Problem statement —
Swap "dropdown" for "menu" in the data from the line with "Given: Expand the EN language dropdown" up to and including the line with "Looking at the", and write out only those lines with nothing else changed.

Given data —
= = = = = = =

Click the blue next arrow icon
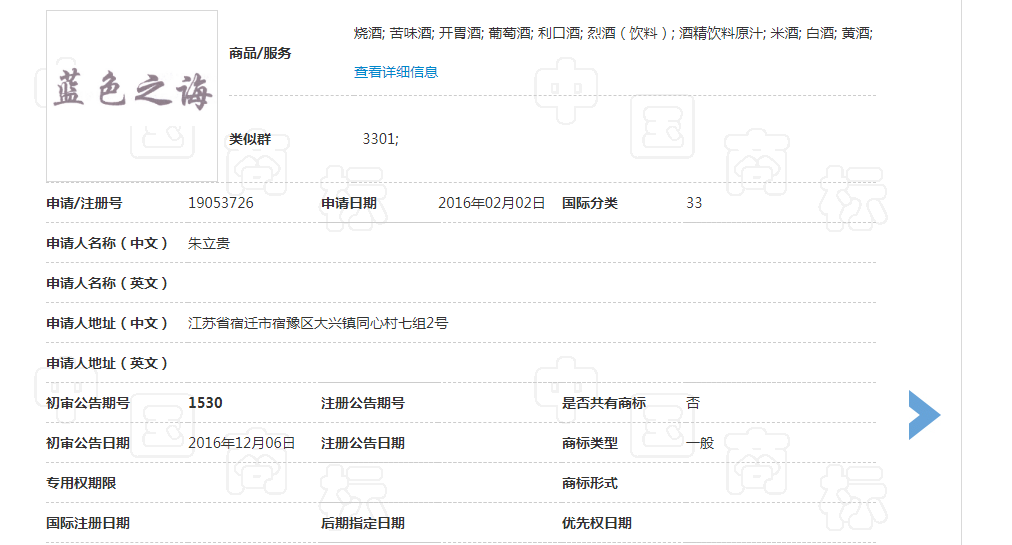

= = = = = = =

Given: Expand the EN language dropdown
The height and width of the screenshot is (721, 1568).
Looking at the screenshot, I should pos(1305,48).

= = = = = = =

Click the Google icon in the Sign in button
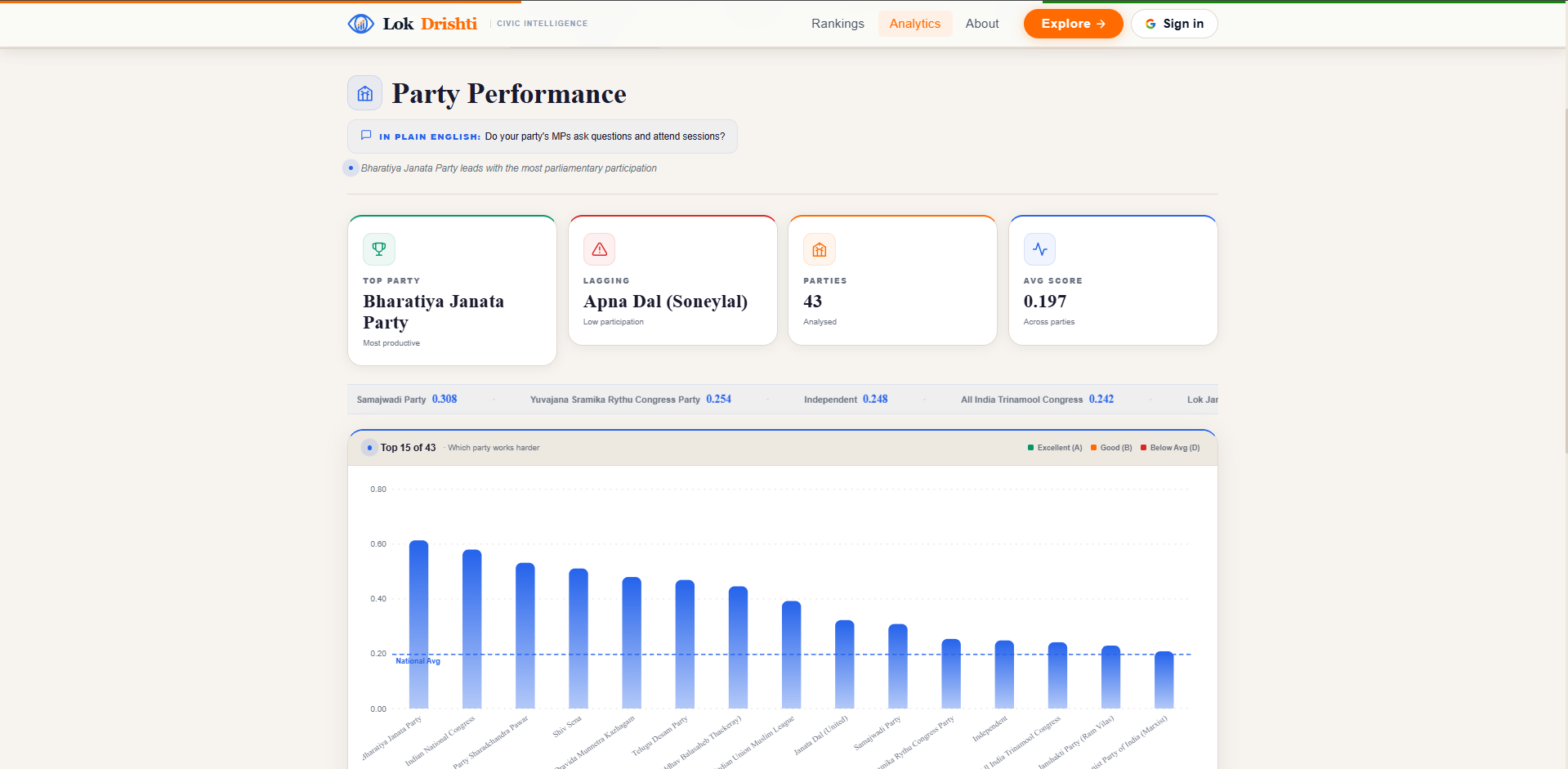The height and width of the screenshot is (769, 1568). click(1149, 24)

= = = = = = =

Full solution —
Given: Expand the EN language menu
The height and width of the screenshot is (721, 1568).
Looking at the screenshot, I should pos(1305,48).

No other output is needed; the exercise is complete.